Recent data from CMIE shows a much higher state of joblessness. As many as 44.5% of Indians aged in the 20–24 bracket are unemployed, despite many of them holding graduate or even postgraduate degrees. According to the ‘India Skills’ Report 2025, only 54.8% of Indian graduates are considered employable.

In reverse gear

There are some interesting trends pointed out by Santosh Mehrotra and Jajati Parida, who have published in some extracts from their coming book ‘India Out of Work’.

They show how there was a positive structural change over 2004-2024, that reflected a dynamic employment growth. It involved a ‘dramatic fall’ in the absolute numbers employed in agriculture, along with a rise in those employed in manufacturing and construction. This has now begun to reverse.

The share of employment in manufacturing, after initially rising from 10.5% to 12.8% between 2004 and 2012, fell to 11.5% in 2024. This was accompanied by an absolute fall in  manufacturing jobs till 2021 -- for the first time in post Independence history.

Simultaneously, the positive change of falling numbers in agriculture,  began to reverse. After falling for the last half century, the share of agriculture in total employment rose from 42% in 2018-19 to 45.8% in 2022-23, and moved up further to 46.1 percent in 2023-24.

This probably includes those who had lost their jobs in the Covid years, and who went back to farm jobs, most of which were unremunerative family or ‘unpaid work’.

“That means the Lewisian transition -- the surplus of rural labour getting fully absorbed into the manufacturing sector, leading to a rise in both agricultural wages and that of unskilled industrial workers -- that had gathered momentum post-2004 was reversed again,” conclude the authors, Mehrotra and Parida.

Labour force declines

CMIE’s work has contributed significantly to the understanding of ‘unemployment’ especially its research on the concept of labour force participation. In recent years, it detected that a significant portion of India's working-age population, having failed to find work, voluntarily stepped out of the labour market. Therefore a declining Labour Force Participation Rate (LFPR) indicates a worsening ‘unemployment’ situation.  CMIE’s data suggests that the LFPR or the percentage of working-age population either employed or seeking employment, has dropped from 47% in 2016 to just 40% as of December 2021.
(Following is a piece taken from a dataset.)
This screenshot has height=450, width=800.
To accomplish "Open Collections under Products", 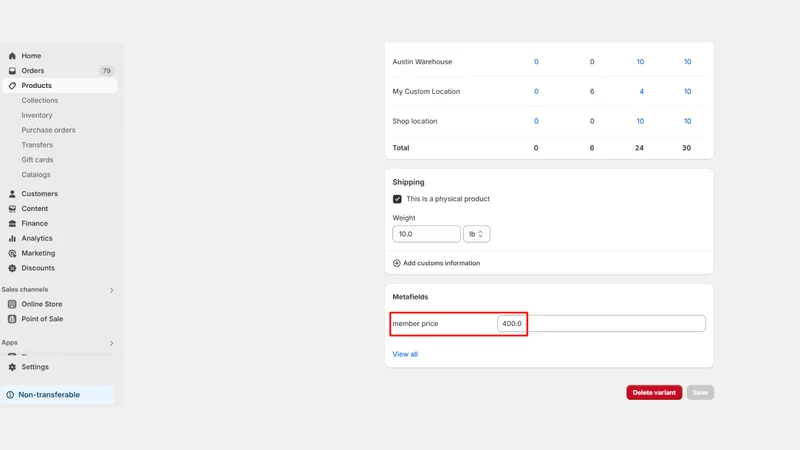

It is the lack of jobs that is  contributing to the vanishing ‘demographic dividend’. This concept refers to economic growth being driven by a higher proportion of younger, working-age individuals (15-64 years) relative to the dependent population (under 15 and over 64).

The truth is India’s working-age population will increase by at least 12 million per year until 2030. This means we need to create 9 million jobs every year to deploy the working-age labour surplus. The math is: India would need to grow at 12% per annum to create adequate work to realise its demographic dividend—a tall order for an economy which has now slowed to a growth rate of 6.0-6.5% .

In this scenario, Donald Trump’s tariff war could not have come at a worse time. Most of the exporting units targeting US markets are labour-intensive MSMEs. One of the largest sectors is apparels and textiles, which is now facing tariff rates between 59 and 61%. The  Apparel Export Promotion Council (AEPC) has warned that a shutdown of most units was on the horizon unless the government steps in with a relief package. Polished diamond and jewelry, leather and electronic products are also in line for a similar hit.

The problem is these high-employment sectors close down, they will add big time to joblessness. It is indeed difficult times for both the unemployed and the country’s policy makers.